И с этим я ушел, дамы успокоились и ничего больше в связи с выстрелом не предпринимали. Возможно, они даже были рады без лишних хлопот избавиться от «политического», не знаю.
На бирже труда меня спросили, понимаю ли я что-нибудь в лошадях, и я с чистой совестью мог сказать, что да, и получил место, где мне приходилось иметь дело с лошадьми; день за днем, неделю за неделей, месяц за месяцем объезжал я молодых лошадей, которых привозили из венгерских степей, и мне доставляло удовольствие с каждым днем находить все большее взаимопонимание со своенравными животными. Но это была суровая работа, не допускающая сантиментов и не оставляющая простора мыслям о некой Завирушке, ибо по ночам я спал как убитый. Но тут уже начинается новая история, еще прежде чем я успел досказать старую.
Кроме
Стоял июнь, начало лета, то, чего я не мог получить по карточкам, росло на деревьях и грядках, и я решил, кроме того, завести кроликов, откармливая их травой, росшей на межах, и сорняками. Мне вспомнилась принадлежавшая дамам Разунке ферма ангорских кроликов, начало которой положили самочки, привезенные мною в Тюрингию из Нижней Баварии.
Однажды воскресным утром я отправился с визитом к дамам. Дубы и ясени были покрыты свежей июньской листвой, словно никогда над ними не летали самолеты с грузом фугасных и зажигательных бомб, и буки раскинули чувственно-красные кроны над воротами маленького дворца, только в стенах и в ограде из колючей проволоки были заметны дыры.
Перед лубяным домиком стояла одна из двух белых скамей, напомнивших мне кое-что связанное с некоей грозой; краска на скамье облупилась, но что скамейке до этого, и кому, спрашивается, это мешает на ней сидеть?
Там сидела фрау Герма, размышляла, рассматривала что-то в кустах или в трансе писала картину без холста и кисти. Я поздоровался. Она взглянула и сразу узнала меня.
— Нет, это и вправду вы?
Она уже слышала, что я вернулся и поселился неподалеку; она была очень разговорчива и непринужденна, такой я ее никогда прежде не знал.
Она рассказала, что теперь опять может говорить по-русски, а раньше никогда даже речи не возникало, что она знает русский. Тем не менее это так, и у нее в доме живет русский комендант, весьма образованный человек.

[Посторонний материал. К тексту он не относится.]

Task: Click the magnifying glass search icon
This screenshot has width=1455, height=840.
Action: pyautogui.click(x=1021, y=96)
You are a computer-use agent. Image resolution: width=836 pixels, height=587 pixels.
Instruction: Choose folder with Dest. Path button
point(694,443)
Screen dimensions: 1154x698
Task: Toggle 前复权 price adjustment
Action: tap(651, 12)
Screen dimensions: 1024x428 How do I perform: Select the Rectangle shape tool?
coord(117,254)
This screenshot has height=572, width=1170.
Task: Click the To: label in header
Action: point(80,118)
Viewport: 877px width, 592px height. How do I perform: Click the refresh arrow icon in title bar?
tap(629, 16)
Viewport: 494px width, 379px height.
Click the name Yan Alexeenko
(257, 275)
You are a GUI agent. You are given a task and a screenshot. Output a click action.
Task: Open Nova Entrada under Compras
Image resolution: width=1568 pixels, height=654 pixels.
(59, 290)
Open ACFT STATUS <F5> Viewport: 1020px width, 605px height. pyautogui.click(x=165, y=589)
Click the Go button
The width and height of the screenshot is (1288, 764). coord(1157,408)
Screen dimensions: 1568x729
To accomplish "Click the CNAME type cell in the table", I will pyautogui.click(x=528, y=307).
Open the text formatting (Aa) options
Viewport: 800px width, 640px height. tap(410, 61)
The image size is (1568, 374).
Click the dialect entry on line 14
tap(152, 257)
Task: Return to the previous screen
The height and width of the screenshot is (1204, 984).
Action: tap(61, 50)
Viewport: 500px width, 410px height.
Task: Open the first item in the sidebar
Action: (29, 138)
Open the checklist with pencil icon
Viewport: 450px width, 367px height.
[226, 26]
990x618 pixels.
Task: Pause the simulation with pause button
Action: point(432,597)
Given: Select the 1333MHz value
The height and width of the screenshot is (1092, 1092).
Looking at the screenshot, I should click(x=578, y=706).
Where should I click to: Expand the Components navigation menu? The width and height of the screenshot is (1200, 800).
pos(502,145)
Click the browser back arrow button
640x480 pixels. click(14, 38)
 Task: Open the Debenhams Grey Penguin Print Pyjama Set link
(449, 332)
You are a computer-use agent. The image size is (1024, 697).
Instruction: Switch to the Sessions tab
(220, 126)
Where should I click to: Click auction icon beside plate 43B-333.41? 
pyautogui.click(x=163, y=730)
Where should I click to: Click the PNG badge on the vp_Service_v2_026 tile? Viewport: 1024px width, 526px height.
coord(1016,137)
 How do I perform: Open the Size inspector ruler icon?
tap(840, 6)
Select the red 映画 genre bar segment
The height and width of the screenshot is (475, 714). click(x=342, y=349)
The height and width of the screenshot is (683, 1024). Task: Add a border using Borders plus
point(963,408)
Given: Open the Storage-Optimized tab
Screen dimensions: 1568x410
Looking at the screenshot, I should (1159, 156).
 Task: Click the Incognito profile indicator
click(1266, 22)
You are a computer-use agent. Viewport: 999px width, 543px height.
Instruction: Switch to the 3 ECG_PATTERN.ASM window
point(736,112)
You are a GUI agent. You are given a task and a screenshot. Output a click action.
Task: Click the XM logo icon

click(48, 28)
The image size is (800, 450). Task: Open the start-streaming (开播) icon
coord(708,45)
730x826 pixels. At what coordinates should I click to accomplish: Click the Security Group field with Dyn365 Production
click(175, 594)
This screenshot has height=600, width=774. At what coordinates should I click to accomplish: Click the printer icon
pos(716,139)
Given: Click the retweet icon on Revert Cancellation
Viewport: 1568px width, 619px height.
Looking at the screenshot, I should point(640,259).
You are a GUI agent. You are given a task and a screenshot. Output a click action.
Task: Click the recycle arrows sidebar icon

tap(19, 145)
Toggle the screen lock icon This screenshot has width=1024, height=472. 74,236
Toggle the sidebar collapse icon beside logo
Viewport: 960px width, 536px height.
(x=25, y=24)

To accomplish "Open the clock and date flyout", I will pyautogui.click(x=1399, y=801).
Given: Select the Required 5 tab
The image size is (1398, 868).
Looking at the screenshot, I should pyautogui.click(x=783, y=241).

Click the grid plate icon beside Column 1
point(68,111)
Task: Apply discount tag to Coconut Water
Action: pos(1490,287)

Много было событий: умерла фрау Элинор, и горничная Яна присоединилась к своим святым. Что-то прибавилось, что-то убавилось, и кухонная девушка Пепи потеряла невинность, увы, не по своей воле. Их сосед, местный фюрер, арестован, его сын погиб на войне.
— Он слишком любил стрелять, — сказал я.
Фрау Герма не поняла. Она опять заговорила о русском коменданте.
— Вы только подумайте, он очень ценит мои картины, он подолгу стоял перед ними и даже помог их сохранить, правда-правда! Да, мы теперь много говорим по-русски, — повторила она. — И не исключено, он так считает, что в один прекрасный день я смогу, не подвергаясь опасности, снова увидеть мою Ригу, и тогда я опять буду писать, напишу все, что у меня накипело, правда-правда!
Она произносила это так восторженно, что я смог себе представить, как она выглядела двадцатилетней девушкой. Она смотрела на поля сквозь прохудившуюся парковую ограду, как будто уже видела то, что напишет в будущем.
Я было собрался уйти, но она замахала руками:
— Я вспомнила, я должна вам кое-что передать.
Она пошла со мной к дому. Двигалась она с трудом, на ней были высокие шнурованные ботинки, доходившие до икр. Темно-синее одеяние было подкорочено, и очень неровно, может быть, кое-что пришлось обрезать — послевоенная нужда!